In the notorious Equifax breach, for example, fraudsters exposed the social security numbers, birth dates, and addresses of more than 140 million people. Breaches like this mean that we can no longer rely on credit data and static knowledge-based authentication (KBA) for identity verification.
How Risk Analytics & Digital Identity Verification Combat Fraud
In 2018, data breaches exposed the PII of hundreds of millions of people. Going into 2019, corporate mindsets have to change from “if we get breached” to “when we are breached”. Once we make that shift in mindset, the next step is to recognize that the consequence of data breaches – namely, identity theft exposure – should force a critical look at legacy identity verification processes. After all, using stolen information to open a new account is too easy, because of social engineering; phishing attacks; outdated identity verification processes; and a lack of risk analytics.
According to Forrester, fraudsters tend to be part of organized crime groups. This fraud trend will continue in 2019, with bad actors sharing tools among themselves to further exploit financial institutions. “It’s time consuming for fraud and risk management professionals to continually update fraud models, and it’s increasingly difficult to identify fraud across multiple channels, including mobile,” Forrester says.
A rules-based system alone can no longer keep up. To stay ahead, FIs need a fraud detection solution that leverages AI through supervised and unsupervised machine learning. Machine learning allows organizations to analyze data with context across devices, applications, and transactions, and requires very little manual input.
Machine learning algorithms analyze transaction data and only flag suspicious transactions with higher risk scores. This risk-based analytics approach can detect complex patterns that are difficult for analysts to identify, and better detect new and emerging fraud.
Digital Identity Verification
Financial institutions have traditionally depended on credit bureaus for identity verification. One big problem with this approach is the static nature of personal information. If the PII has been stolen or compromised, bad actors will be able to use it to open a new account. After all, the personal information on the new application is the same as the information the credit bureau has on file.

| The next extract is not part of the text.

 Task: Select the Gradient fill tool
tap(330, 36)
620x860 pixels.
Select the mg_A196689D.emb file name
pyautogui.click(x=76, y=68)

FIs can no longer depend on verifying a user’s identity based on static data from credit bureaus. Fraud departments need to be aware that this outdated approach is no longer an acceptable form of identity verification. Otherwise, organizations will continue to fall victim to new account fraud and application fraud for years to come.
Bringing It All Together
Organizations that rely only on credit data and static KBA solutions for identity verification will continue to provide a lengthy, rigid, and intrusive customer onboarding or new account creation experience. This risks motivating customers to switch to other financial institutions that can provide a faster, easier experience.

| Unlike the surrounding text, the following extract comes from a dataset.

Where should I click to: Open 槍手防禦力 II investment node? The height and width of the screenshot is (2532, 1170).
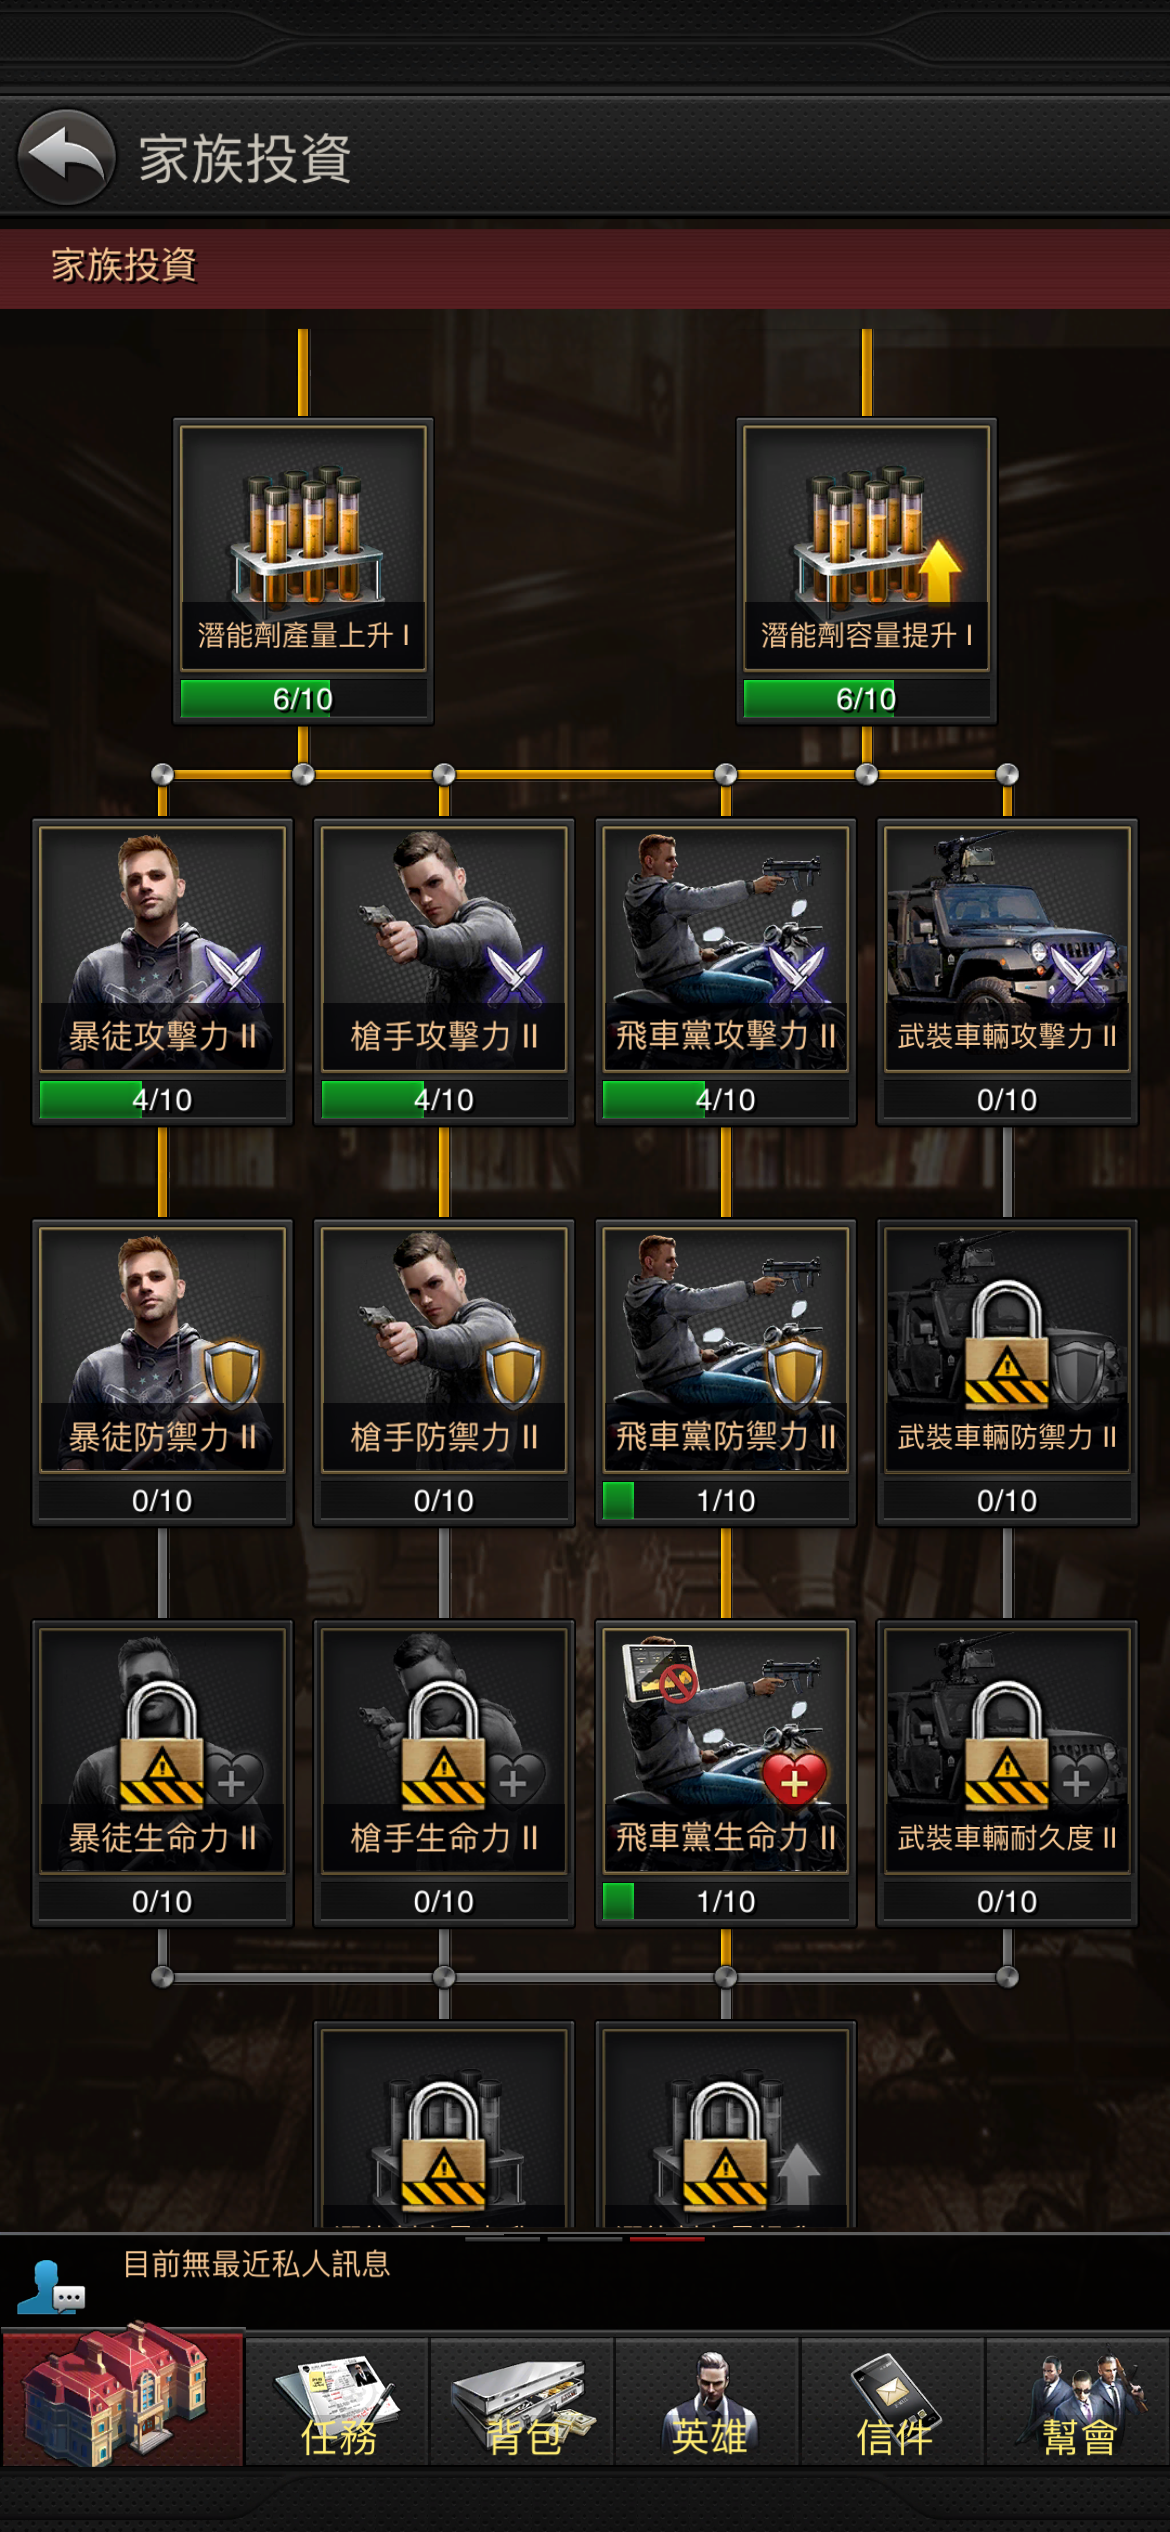point(444,1349)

By combining modern identity verification solutions with risk analytics, organizations can achieve a context-aware identity verification solution. A context-aware solution enables real-time security decisions based on the total risk associated with a new customer. With the latest solutions, organizations can now review and analyze multiple pieces of information from different sources and across multiple digital channels (e.g., web, online, branch, and call center), to better manage their risk of fraud – especially for remote, faceless transactions.

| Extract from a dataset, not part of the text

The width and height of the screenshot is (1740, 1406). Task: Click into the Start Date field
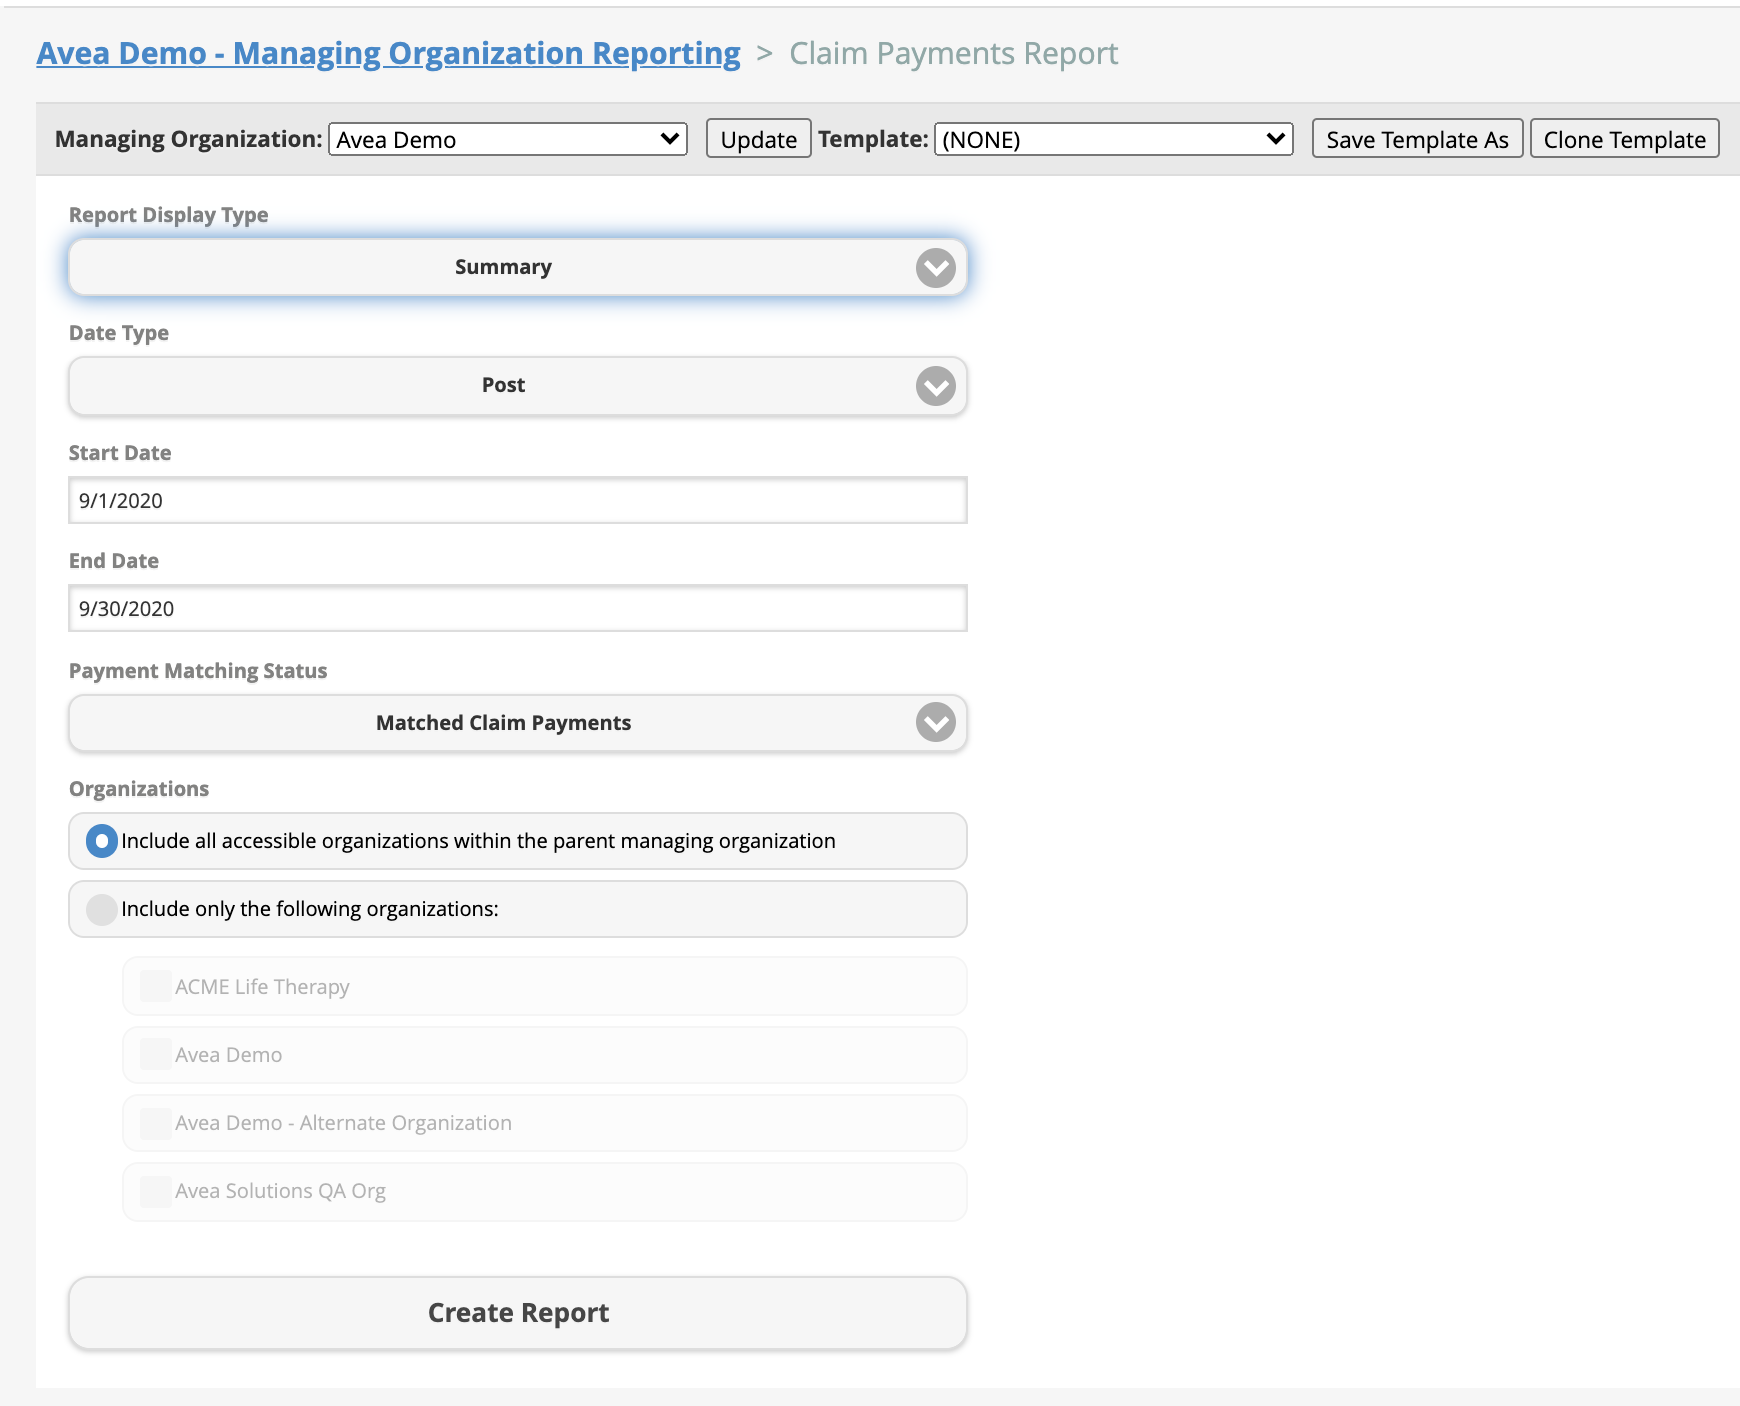coord(517,500)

Context-aware identity verification solutions use a variety of checks that include:
- Links to credit bureaus, such as Equifax, TransUnion, Experian
- Financial institution account checking
- Anti-money laundering screening
- ID document capture and biometric verification
- Risk analytics
With a context-aware identity verification solution, FIs can dramatically reduce fraud and drive top-line growth, while providing the best user experience possible for new digital account openings.